Enhanced degradation of quinoline in three-dimensional electro-Fenton system through NiCo2S4/g-C3N4 particles

Abstract

The stability and toxicity of quinolines are difficult to degrade by conventional physicochemical and biological methods, posing a threat to human health and the environment. In this study, we prepared NiCo2S4/g-C3N4 particles and applied them in an electrochemical reactor to form a three-dimensional catalytic particle electro-Fenton system (3D-EF), which can efficiently remove quinoline from wastewater. The NiCo2S4/g-C3N4 catalytic particles were characterized by XRD, SEM, TEM, XPS. The optimum conditions for 3D-EF were 30 min reaction time, 60 g/L NiCo2S4/g-C3N4 particles dosage, pH value of 3, 67.6 mmol/L H2O2 concentration, 12.1 ms/cm conductivity and 5 A current. Under the optimum conditions, a chemical oxygen demand (COD) removal rate of 95.6% was achieved. NiCo2S4/g-C3N4 catalytic particles can be easily recovered by filtration and can be reused. Kinetic analysis showed that the COD degradation of quinoline solutions by the 3D-EF followed a first-order kinetic model.
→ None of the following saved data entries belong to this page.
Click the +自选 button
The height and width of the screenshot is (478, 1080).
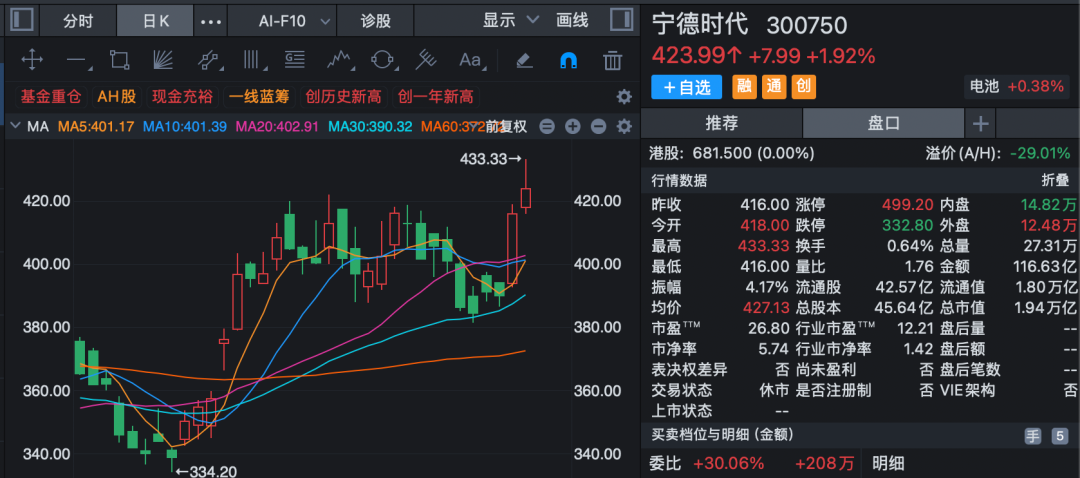[x=686, y=87]
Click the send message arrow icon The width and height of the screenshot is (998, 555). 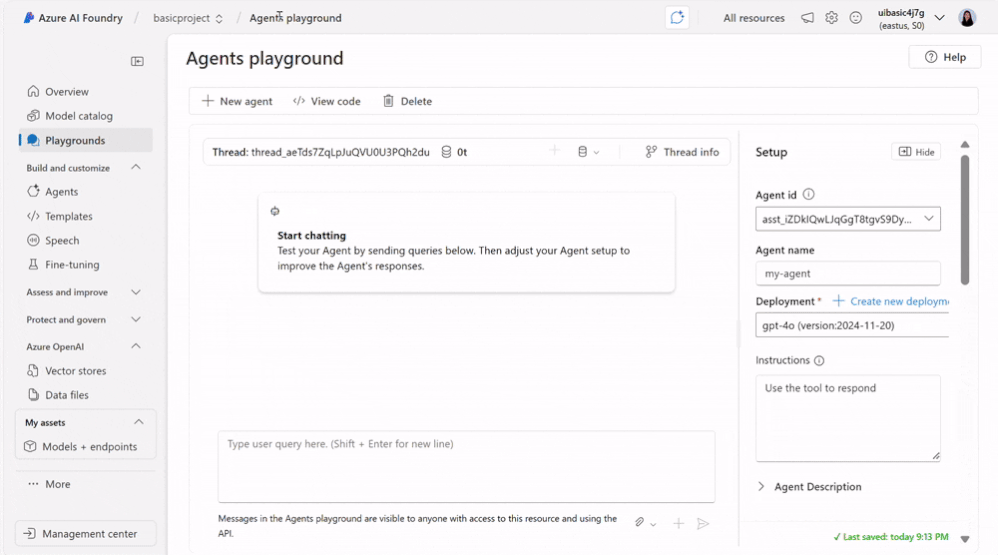(x=703, y=523)
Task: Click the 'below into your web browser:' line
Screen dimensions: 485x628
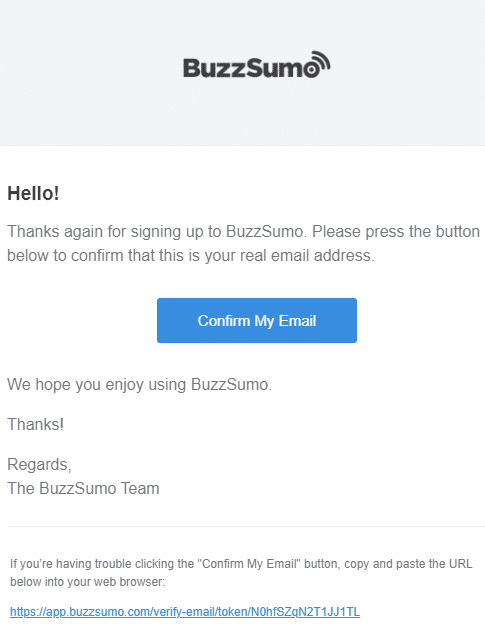Action: tap(87, 582)
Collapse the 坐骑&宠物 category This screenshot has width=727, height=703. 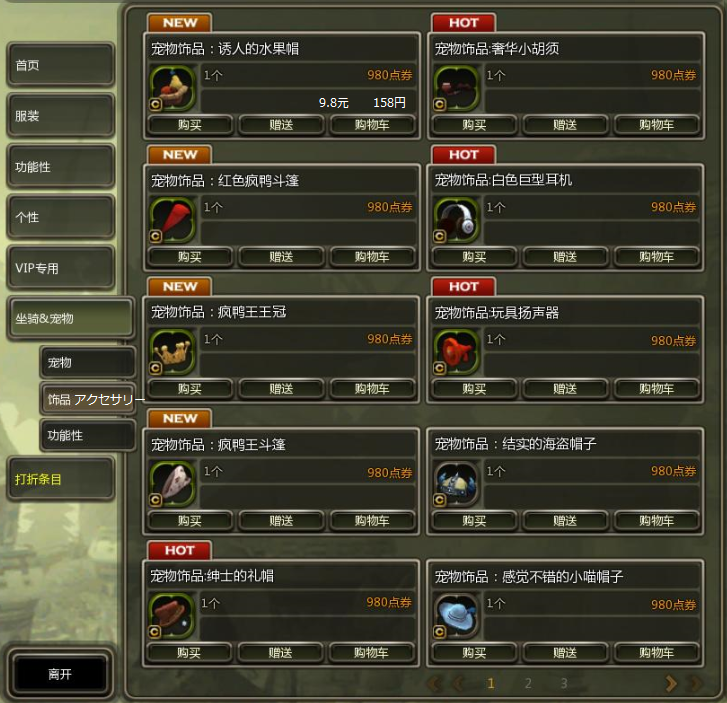click(71, 319)
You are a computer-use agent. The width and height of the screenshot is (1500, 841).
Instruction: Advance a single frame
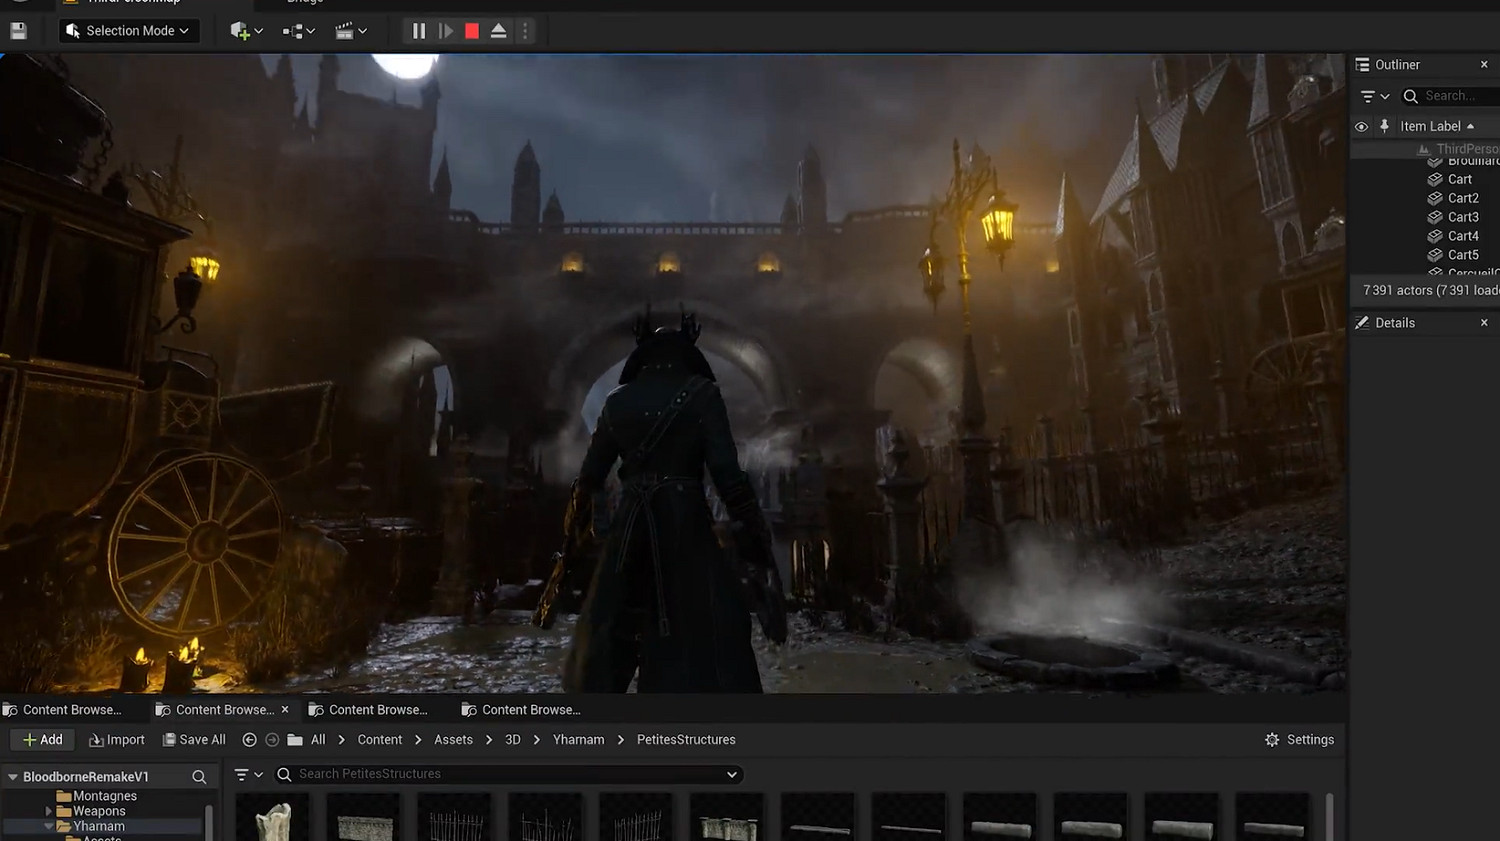coord(446,31)
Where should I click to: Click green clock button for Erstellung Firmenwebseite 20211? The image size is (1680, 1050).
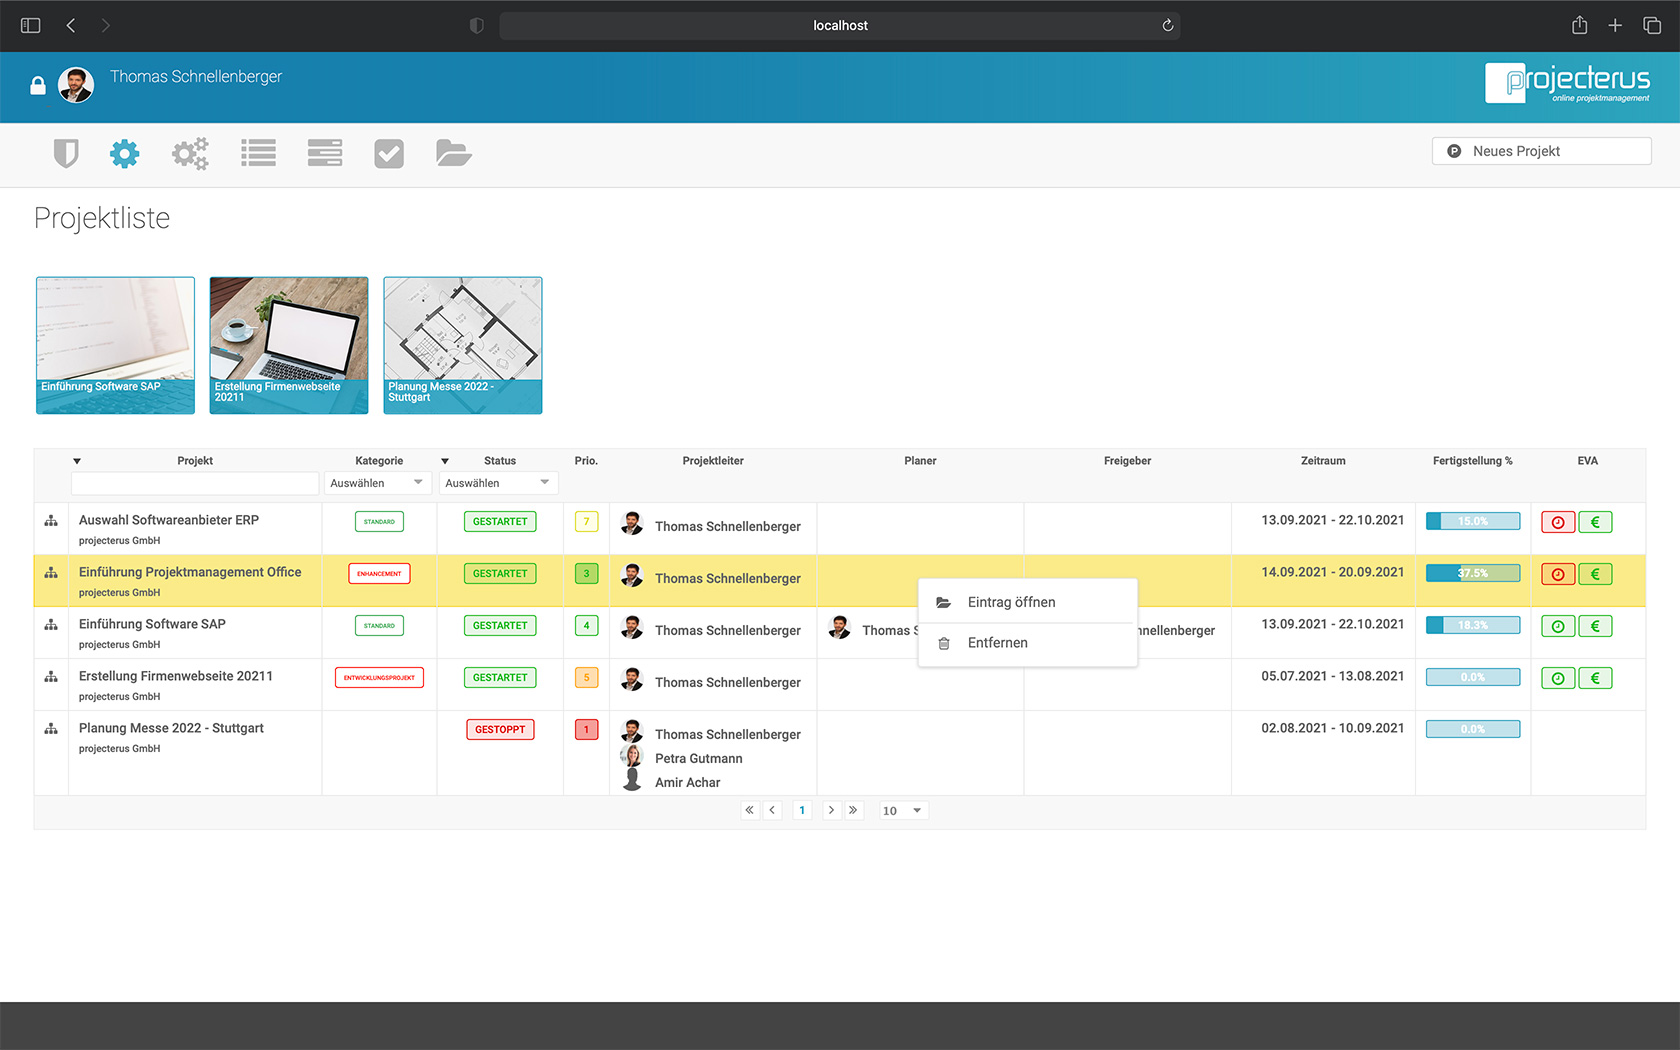(x=1557, y=678)
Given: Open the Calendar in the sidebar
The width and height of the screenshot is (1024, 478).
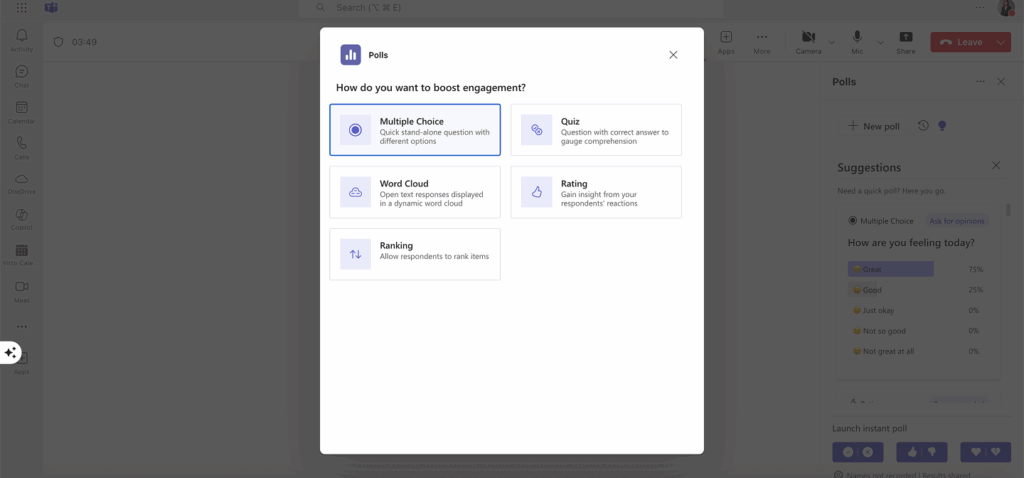Looking at the screenshot, I should pos(21,112).
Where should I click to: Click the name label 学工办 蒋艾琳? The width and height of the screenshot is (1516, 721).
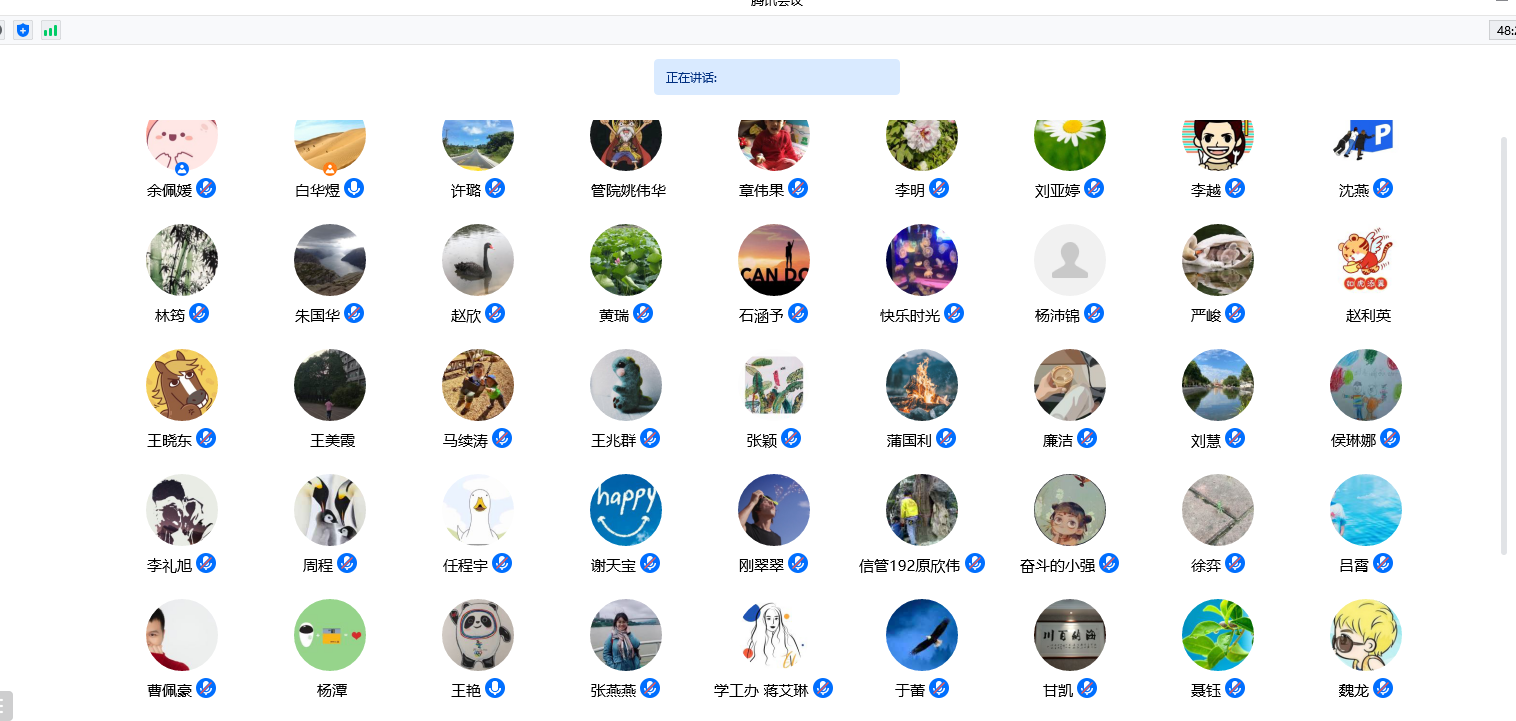click(x=761, y=690)
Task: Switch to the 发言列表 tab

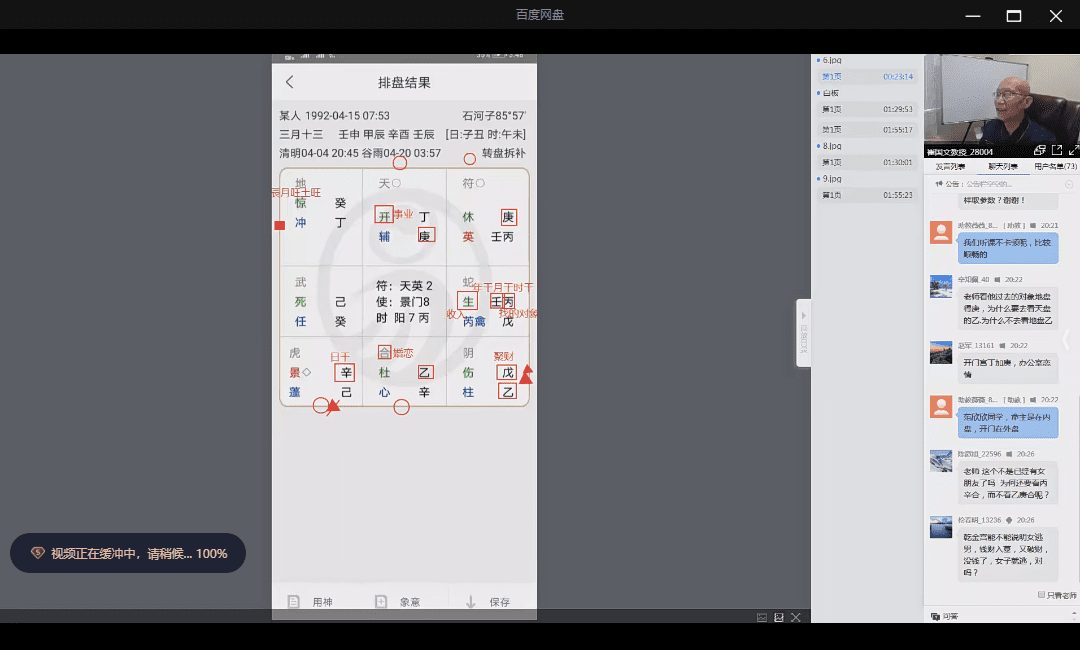Action: (950, 167)
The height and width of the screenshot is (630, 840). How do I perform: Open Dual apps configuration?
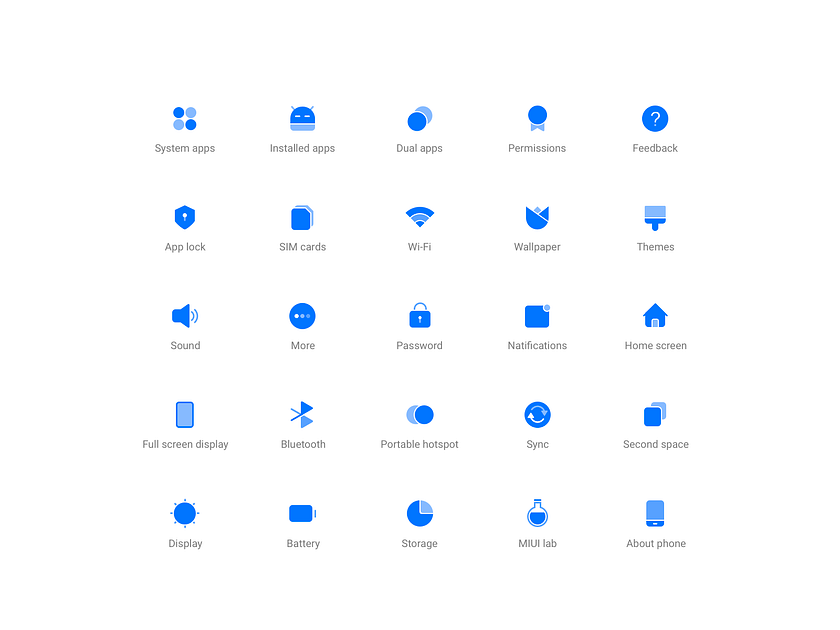[x=419, y=118]
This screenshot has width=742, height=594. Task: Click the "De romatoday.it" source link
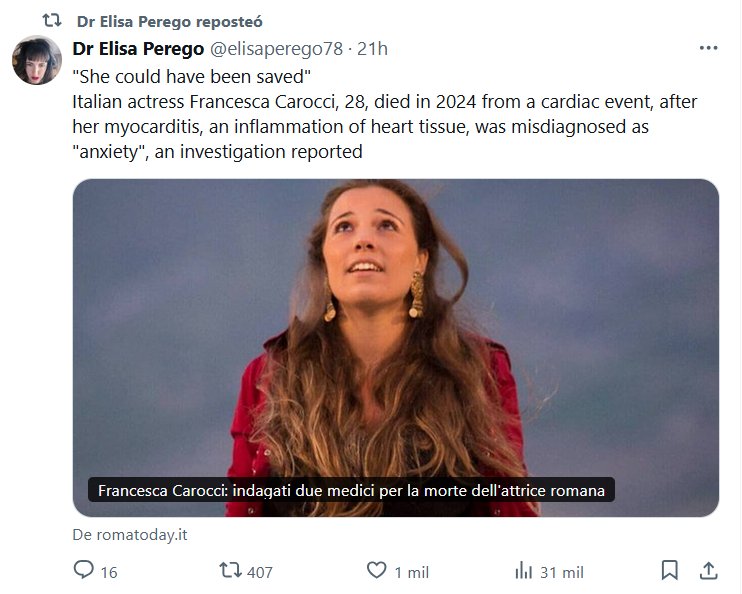tap(130, 534)
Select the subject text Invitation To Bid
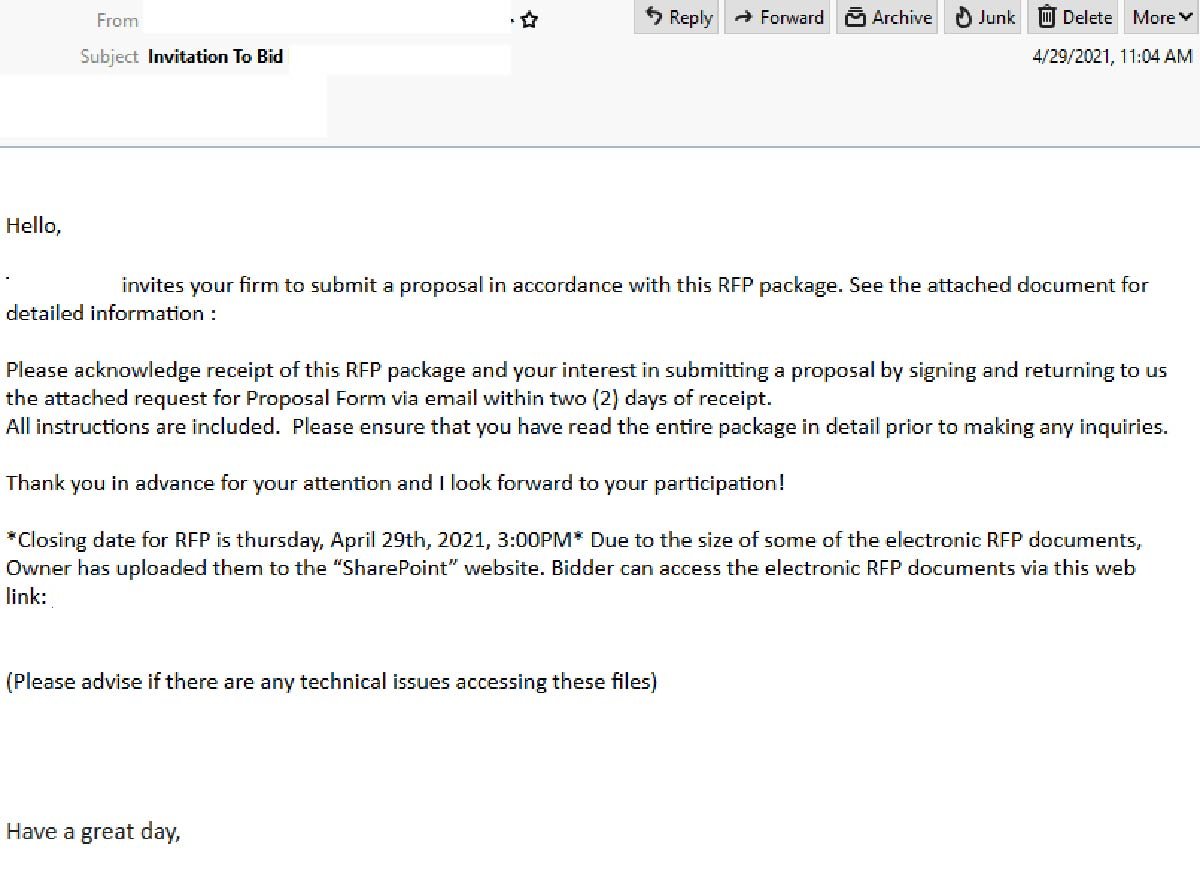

To determine the important role of hydroxyl radicals in the electrochemical process, electron paramagnetic reaction (EPR) and radical scavenging experiments were performed. Finally, in order to elucidate the degradation mechanism, the intermediates were identified by high performance liquid chromatography-mass spectrometry (HPLC-MS) and two possible degradation pathways were proposed. Meanwhile, the biochemical analysis of quinoline wastewater was also performed.